このため、業務設計を行うことがどの企業においても重要なことですが、システム導入の前に行われることが多いことを覚えておきましょう。



○開発設計とは?

開発設計とは、開発の中で、システムのスペックをどうするのかの設計のことです。

サーバーやデータベースの設計を行います。

運用設計と異なり、開発の現場で決めておくべきことの設計であることが特徴です。

システム運用については下記で詳しく紹介していますので、ぜひ参考にしてください。

運用設計の仕事内容と流れ

具体的にどのような運用設計が必要なのかはシステムごとに異なりますが、ここでは標準的な運用設計の仕事内容と、その流れの一例を解説していきます。

運用方針の設計

まずはシステムの運用方針を設計します。

何のために導入されたシステムなのか、どのような視点で誰が利用し管理するのかなど、全体の方針を定義するのがこの段階です。

この運用方針をもとに具体的な運用手順に落とし込むため、システム運用設計の核となる工程といえます。

管理するシステムや対象、運用体制の整理

運用方針に従い、システムの構成把握、管理システムや機器の設計など、運用体制の整理を進めていきます。
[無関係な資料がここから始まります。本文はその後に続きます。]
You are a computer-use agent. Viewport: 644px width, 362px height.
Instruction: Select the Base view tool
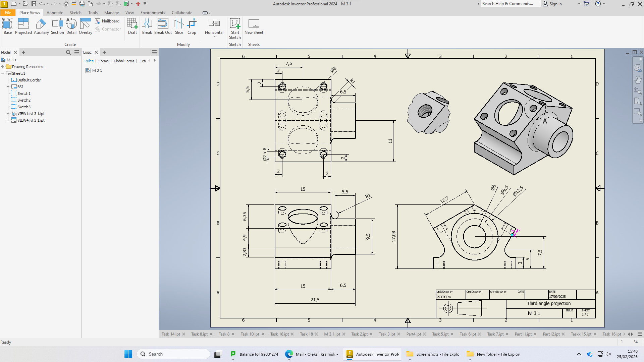pos(7,26)
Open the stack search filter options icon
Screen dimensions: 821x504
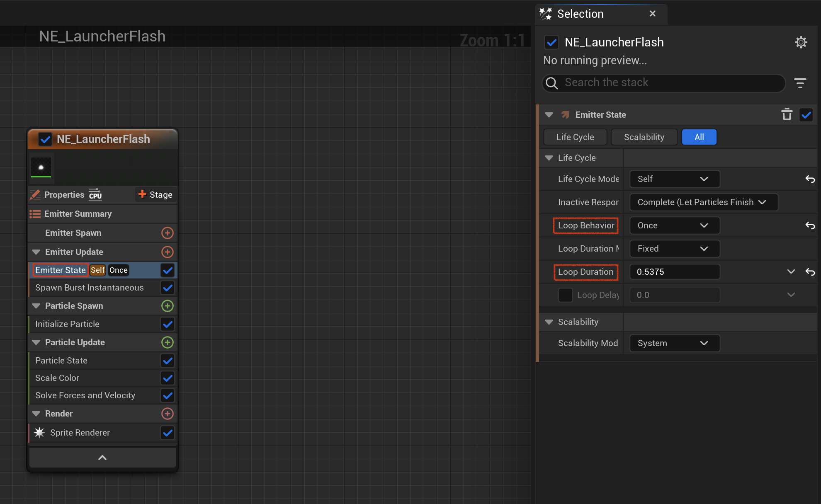point(800,83)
近年ではクラウドサービスを利用する組織が増えており、システムを複数の組織やベンダーと連携して運用することが増えています。

システム上のどこまでを誰の管理対象とするかなど、各組織における責任分担を明確にしておくことが重要です。

監視項目、障害対応手順などマニュアル作成

運用体制と管理対象が明確になったら、運用で必要となるマニュアルの作成を進めます。

マニュアルを作成することで属人化を防ぎ、安定した運用をおこなうことができるようになります。
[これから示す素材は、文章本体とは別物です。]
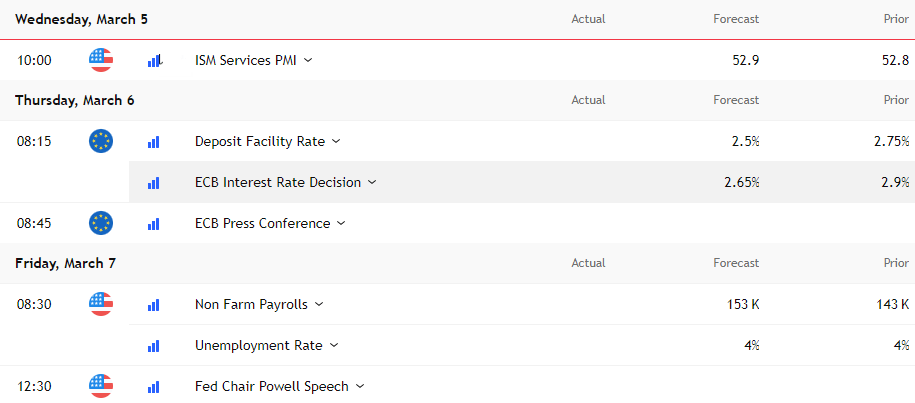Open the ECB Press Conference event
Viewport: 915px width, 403px height.
pos(263,223)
システムの要件に沿って監視項目や監視レベル、異常を検知した際の障害対応手順などをまとめましょう。

死活監視なのか性能監視なのか、ツールを利用するのか、しきい値をどのぐらいで設定するのかなどを明確に定義します。

定常作業の定義

各種マニュアルの作成を進めるとともに定常作業の定義をおこないます。

定常作業と非定常作業の線引きはオペレーションミスを防ぐ上で重要です。

定常作業はオペレーターレベルで作業を実施することが大半ですが、線引きが不明瞭なために非定常作業を定常作業と認識してしまい、エスカレーションなく作業をおこなってしまうことでトラブルが発生するケースは多くの現場で発生しています。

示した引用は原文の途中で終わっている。